6. You recently published an essay paying a tribute to the late Zarina Hashmi on Artforum. For the South Asian art-world her contributions were momentous. What are the key take-aways from Zarina’s life that deeply inspired you?

Installation shot of Zarina- A Life of Nine Lines displayed at the KNMA, India in January 2020


ZJ: I don’t know about inspired; I feel that Zarina’s art and life were a uniquely South Asian tragedy. Her work is so much about the after-effects of Partition, of being separated from one’s sense of self, of the death of her mother tongue, Urdu, in the land of her birth: India. I guess one is inspired to think that someone could live through so many small and big losses and still stay true to themselves, and make art like that – which distilled the pain and made it something other, transcendent. But, I think Zarina belonged to a different generation, with a different value system and a different sensitivity to culture and tradition: the Urdu word tameez comes to mind. To live a life with dignity. Not in terms of material comforts, but as an attitude of courtesy, civility to yourself and others. You draw your own lines and boundaries (literally in Zarina’s case, since her art was full of these). I don’t think I would have that kind of courage.

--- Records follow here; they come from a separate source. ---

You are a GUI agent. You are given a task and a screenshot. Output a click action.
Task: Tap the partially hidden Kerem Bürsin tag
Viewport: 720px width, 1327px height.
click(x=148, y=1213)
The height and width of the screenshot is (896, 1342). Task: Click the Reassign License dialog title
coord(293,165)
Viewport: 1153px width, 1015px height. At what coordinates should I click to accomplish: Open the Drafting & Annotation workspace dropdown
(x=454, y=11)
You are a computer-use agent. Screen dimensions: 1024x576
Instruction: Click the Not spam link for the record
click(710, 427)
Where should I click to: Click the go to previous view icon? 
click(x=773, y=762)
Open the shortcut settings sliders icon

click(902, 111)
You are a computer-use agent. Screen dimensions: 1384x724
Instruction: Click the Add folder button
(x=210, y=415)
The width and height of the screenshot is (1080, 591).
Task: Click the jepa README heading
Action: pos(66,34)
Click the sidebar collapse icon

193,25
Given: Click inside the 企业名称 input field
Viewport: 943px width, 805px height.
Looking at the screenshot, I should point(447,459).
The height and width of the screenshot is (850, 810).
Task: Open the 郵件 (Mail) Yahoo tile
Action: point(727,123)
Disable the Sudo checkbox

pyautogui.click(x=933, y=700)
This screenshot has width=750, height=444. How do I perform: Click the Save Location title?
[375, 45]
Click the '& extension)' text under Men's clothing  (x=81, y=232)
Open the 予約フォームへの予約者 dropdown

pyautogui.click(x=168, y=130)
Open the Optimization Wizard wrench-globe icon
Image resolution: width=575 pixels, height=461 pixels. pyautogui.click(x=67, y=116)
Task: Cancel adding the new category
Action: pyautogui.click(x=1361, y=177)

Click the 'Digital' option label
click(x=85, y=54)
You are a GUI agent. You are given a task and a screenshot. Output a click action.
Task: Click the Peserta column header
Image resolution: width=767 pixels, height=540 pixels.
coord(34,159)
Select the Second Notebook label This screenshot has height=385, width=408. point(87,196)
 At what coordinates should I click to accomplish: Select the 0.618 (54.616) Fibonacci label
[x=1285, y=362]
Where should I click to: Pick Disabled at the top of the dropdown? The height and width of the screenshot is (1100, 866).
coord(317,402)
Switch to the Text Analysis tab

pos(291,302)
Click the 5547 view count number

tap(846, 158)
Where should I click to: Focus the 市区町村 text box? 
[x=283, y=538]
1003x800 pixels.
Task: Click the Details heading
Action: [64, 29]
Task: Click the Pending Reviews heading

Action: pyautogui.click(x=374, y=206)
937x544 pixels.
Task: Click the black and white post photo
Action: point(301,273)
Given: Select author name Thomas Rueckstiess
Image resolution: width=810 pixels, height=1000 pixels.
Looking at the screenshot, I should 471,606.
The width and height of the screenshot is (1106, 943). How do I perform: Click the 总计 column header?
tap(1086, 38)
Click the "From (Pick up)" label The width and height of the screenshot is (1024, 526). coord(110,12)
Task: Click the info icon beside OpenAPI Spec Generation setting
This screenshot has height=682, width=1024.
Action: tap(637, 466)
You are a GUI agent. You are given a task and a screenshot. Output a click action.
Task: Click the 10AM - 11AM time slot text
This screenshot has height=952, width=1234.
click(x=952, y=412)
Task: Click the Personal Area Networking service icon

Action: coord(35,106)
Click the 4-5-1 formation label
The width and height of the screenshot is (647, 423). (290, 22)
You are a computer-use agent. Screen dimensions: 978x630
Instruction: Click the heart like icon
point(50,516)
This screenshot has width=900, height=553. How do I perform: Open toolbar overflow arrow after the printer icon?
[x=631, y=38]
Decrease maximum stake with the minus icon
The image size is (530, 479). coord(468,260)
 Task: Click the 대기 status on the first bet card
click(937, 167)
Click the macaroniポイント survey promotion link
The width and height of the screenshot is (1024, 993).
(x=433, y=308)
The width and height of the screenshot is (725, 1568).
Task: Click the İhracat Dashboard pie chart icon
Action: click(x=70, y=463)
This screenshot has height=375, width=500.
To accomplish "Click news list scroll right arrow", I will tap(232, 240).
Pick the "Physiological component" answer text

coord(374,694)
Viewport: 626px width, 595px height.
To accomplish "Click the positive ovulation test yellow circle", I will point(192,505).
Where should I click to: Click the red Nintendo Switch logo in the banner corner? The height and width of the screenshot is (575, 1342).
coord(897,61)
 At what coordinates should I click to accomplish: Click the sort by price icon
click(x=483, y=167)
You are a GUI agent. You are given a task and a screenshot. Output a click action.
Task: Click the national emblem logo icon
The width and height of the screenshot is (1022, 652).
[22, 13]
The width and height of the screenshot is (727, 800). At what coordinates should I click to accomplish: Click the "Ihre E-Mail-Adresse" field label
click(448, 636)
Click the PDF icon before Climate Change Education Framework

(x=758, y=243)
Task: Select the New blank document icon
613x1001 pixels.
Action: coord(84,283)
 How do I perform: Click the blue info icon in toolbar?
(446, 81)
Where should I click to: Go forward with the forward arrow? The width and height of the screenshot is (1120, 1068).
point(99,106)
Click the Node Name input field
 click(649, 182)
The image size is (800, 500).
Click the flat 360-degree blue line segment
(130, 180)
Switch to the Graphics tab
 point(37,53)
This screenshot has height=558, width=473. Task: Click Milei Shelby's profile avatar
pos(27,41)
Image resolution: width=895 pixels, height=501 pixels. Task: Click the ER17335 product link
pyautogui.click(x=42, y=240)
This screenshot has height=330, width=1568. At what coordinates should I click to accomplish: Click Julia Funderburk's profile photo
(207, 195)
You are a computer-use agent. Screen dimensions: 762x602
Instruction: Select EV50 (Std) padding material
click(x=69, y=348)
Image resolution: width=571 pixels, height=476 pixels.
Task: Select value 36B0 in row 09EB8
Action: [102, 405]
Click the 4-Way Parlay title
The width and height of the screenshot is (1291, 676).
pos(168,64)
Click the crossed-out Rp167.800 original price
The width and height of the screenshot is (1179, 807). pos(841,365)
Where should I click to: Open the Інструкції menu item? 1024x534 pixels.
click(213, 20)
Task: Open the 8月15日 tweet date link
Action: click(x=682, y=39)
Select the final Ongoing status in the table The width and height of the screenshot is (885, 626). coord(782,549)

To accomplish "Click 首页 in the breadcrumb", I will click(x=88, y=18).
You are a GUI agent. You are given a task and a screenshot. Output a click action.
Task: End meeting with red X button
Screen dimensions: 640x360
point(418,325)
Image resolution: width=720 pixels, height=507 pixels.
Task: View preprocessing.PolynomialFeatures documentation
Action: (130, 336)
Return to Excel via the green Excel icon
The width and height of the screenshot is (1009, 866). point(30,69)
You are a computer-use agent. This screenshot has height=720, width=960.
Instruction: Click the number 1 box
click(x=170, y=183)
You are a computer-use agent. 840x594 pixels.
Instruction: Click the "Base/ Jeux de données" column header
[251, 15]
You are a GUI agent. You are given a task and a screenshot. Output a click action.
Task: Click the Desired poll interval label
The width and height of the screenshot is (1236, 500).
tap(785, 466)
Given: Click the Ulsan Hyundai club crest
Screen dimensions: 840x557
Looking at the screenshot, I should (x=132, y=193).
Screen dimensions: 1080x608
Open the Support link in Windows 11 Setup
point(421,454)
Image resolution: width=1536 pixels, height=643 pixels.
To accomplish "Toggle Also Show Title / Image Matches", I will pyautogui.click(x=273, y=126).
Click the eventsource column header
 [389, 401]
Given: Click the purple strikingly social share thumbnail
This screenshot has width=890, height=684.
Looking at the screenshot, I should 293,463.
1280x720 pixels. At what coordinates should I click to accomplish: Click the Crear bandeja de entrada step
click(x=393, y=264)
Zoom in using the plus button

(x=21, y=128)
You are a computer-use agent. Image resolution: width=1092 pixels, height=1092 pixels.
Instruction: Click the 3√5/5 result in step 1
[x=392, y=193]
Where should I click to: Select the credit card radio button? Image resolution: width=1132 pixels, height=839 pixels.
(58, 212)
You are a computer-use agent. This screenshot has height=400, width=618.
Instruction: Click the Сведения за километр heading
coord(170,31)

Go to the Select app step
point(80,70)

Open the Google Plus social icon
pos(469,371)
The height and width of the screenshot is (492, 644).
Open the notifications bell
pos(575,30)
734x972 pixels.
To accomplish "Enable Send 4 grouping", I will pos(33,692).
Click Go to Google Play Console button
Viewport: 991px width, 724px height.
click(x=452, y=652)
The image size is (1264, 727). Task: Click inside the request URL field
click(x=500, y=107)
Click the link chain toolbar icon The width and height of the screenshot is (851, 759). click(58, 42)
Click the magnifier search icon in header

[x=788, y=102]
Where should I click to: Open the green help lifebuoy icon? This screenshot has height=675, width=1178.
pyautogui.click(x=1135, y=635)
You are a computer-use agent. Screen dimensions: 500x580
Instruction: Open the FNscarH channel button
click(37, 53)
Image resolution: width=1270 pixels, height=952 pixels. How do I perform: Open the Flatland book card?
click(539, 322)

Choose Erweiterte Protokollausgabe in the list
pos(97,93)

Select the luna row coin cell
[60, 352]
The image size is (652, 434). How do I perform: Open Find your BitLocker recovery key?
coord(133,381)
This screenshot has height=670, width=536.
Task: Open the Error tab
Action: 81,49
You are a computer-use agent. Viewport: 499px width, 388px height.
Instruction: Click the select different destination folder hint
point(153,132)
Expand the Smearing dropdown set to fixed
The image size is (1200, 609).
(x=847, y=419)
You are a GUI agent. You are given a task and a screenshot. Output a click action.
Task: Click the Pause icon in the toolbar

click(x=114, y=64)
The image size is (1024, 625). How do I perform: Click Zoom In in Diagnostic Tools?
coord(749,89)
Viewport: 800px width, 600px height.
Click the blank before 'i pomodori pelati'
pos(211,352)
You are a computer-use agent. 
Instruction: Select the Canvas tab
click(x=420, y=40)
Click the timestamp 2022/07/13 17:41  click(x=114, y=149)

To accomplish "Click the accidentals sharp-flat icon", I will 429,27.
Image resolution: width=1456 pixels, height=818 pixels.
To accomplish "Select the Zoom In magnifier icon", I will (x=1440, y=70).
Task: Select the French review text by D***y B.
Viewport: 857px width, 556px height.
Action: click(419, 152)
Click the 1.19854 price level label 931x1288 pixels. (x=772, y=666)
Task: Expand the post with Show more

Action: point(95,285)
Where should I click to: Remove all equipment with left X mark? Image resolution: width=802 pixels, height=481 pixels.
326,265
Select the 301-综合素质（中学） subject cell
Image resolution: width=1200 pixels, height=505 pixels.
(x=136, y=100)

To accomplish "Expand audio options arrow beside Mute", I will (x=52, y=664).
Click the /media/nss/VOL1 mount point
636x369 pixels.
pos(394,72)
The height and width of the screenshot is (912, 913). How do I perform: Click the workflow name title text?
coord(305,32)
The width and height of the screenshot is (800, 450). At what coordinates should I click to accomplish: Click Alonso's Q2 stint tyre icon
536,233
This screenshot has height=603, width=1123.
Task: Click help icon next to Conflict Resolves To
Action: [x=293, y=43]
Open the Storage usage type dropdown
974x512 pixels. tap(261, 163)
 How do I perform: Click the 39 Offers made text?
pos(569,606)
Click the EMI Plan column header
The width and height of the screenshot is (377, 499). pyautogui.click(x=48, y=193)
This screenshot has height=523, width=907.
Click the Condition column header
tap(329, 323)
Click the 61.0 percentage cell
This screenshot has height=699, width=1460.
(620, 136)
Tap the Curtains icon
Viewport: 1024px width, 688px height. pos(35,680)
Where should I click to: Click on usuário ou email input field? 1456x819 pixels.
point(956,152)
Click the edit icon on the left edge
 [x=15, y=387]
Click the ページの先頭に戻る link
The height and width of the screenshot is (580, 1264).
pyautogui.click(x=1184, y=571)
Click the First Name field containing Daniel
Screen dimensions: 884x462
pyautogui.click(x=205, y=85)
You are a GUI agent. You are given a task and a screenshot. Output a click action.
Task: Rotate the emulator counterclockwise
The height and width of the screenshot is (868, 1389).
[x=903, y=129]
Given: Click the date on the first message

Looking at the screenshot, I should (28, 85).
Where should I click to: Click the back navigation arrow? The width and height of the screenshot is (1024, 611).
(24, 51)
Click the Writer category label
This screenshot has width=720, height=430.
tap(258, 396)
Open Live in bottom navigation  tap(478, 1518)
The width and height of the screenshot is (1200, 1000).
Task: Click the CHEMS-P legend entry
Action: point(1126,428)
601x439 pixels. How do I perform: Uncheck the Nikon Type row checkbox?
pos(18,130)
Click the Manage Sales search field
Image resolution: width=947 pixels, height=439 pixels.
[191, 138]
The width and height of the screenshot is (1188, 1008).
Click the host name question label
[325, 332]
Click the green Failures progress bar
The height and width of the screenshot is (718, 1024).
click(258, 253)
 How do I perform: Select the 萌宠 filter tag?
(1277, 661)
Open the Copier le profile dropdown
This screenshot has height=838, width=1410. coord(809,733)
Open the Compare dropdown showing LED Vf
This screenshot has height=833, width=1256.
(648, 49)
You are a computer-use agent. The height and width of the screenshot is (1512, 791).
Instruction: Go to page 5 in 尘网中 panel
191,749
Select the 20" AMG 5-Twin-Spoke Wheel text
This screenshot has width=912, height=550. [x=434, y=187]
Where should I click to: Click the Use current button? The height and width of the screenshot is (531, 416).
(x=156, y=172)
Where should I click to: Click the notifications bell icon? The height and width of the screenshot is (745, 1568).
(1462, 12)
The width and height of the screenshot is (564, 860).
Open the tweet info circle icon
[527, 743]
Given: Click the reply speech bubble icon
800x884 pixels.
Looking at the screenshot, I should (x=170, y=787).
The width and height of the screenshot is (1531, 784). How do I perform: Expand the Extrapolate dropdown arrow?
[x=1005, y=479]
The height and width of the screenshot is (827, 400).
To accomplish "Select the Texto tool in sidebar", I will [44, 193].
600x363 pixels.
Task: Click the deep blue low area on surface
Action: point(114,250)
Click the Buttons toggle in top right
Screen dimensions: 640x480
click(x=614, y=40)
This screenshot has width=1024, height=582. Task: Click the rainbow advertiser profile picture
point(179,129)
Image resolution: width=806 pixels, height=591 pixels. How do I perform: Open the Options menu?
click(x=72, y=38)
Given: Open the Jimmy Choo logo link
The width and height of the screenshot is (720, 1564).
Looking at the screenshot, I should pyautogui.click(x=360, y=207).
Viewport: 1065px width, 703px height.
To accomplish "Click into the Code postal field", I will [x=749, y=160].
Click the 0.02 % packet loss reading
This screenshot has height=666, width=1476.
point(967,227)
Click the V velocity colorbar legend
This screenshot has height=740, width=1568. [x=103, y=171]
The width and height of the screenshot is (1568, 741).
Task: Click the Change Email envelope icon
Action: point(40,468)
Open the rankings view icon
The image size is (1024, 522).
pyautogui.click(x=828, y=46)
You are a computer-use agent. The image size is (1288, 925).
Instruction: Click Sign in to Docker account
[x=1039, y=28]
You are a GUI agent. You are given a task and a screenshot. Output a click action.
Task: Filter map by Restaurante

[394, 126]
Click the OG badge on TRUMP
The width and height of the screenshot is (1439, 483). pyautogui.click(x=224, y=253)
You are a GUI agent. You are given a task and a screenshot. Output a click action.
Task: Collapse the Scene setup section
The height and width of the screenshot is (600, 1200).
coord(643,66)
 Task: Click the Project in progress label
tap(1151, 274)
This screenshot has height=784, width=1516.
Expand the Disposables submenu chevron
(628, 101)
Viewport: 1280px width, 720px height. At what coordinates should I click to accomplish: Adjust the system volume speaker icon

7. What is your take on the relation between art and politics in the contemporary South Asian Art Market?

ZJ: I think this is partly answered in my response above. There is a huge relationship between art and politics in terms of aspiration: whether this translates into any real political change is anyone’s guess, but I fear that it does not. The other issue you have subtly included is the art market. How that is influenced by the Conservative political climate in South Asia has yet to be ascertained. Having said that – there are also some dynamic young collectors who are wealthy enough to use their walls to generate a dialogue between artworks from the different South Asias. Perhaps, these tricky times have given them an impetus to go their own way – and collect art that supports a ‘liberal’ way of looking.

8. Currently #WomenSupportingWomen campaign has taken over the Gram. Which women artist’s works have been that defining moment of empowerment for you and why?

ZJ: I think there are so many South Asian women artists whom I admire than I could curate a vast exhibition of them and still feel that I had left people out: Sheela Gowda, Nalini Malani, Zarina Hashmi, Zarina Bhimji, Shahzia Sikander, Rina Banerjee, Nilima Sheikh, Nasreen Mohamedi, Mrinalini Mukherjee, Mithu Sen, Pushpamala N, Shilpa Gupta, Prajakta Potnis… I can’t stop… But, I do feel strongly that we ought to value artists AS artists rather than as “women artists”.

9. Are there any books that you are currently indulging in?

ZJ: My current favourite is David Gilmour’s biography of Giuseppe di Lampedusa, The Last Leopard. Gilmour’s biography captures the flavour of The Leopard, with all its deep sadness about the vanishing of a way of life. I guess, to be honest, I got thoroughly obsessed with the biography after I heard about Zarina Hashmi’s death.

Atlas of My World by Zarina Hashmi, 2001, Image courtesy: Met Museum


There are so many parallels between the death of a way of life that Zarina represented, in her prints and mini-sculptures of divided maps and ‘mobile homes’, and the slow displacement of the ‘Last Leopard’ – which was also about a feudal world washed away by the tidal waves of nationalism. Neither the book nor Gilmour’s biography is wholly, or un-questioningly, nostalgic about this loss – and, I think, Zarina’s work at its best isn’t unrestrainedly sentimental either.

Closing note:

Zehra Jumabhoy has created a niche in the South Asian Art market by allowing her in depth research to be at a vantage point for her overtly extensive and detailed curation. Her journey is indeed an inspiring one and and a reminder of the need for a plural, secular politics in the art-world. I am extremely grateful to Zehra for her immense contribution towards South Asian art. Finally ending on a note of thanks to her for taking the time and sharing her life experiences and views with us.